THE DEATH OF ABSALOM.

ABSALOM, taking advantage of his father's indiscreet partiality towards him, determined to usurp the crown, and, sending emissaries throughout Israel, ordered himself to be proclaimed king at Hebron. He was almost immediately acknowledged by the great majority of the nation. Multitudes daily flocked to his standard. David therefore filed from Jerusalem, whither Absalom immediately repaired, and was acknowledged sovereign. Ahithophel advised him to pursue his father with an army: but Hushai, who pretended to take part in his rebellion, and to be a bitter enemy of the deposed monarch, diverted him for the moment from this unnatural purpose. Shortly after, however, Absalom marched against David with a numerous army, and having crossed the river Jordan, encamped near the spot where his father had retired. David had a comparatively small but resolute band, commanded by Joab, Absalom's uncle, one of the most experienced officers of his time. After a short conflict, the rebel army was defeated with the loss of twenty thousand men slain upon the field of battle.

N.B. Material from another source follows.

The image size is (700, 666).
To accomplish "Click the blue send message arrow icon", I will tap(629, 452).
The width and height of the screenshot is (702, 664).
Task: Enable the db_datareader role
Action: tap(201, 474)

When Absalom perceived the sad reverse which had overtaken him, he fled through the forest of Ephraim. "And Absalom rode upon a mule, and the mule went under the thick boughs of a great oak, and his head caught hold of the oak, and he was taken up between the heaven and the earth; and the mule that was under him went away *." Thus, that beautiful hair, of which he felt so vain, ultimately proved his destruction; for while he was suspended from the branch of the oak, Joab, having received information of his disaster from a soldier who had been in pursuit of the retreating troops, took three darts, and coming to the oak on which the rebellious prince was hanging, thrust them through his heart; after this ten of Joab's armourbearers surrounded and despatched him; then taking his body from the tree, they threw it into a pit in the wood and covered it with a heap of stones. When his melancholy end was communicated to David, he mourned for him "with overmuch sorrow."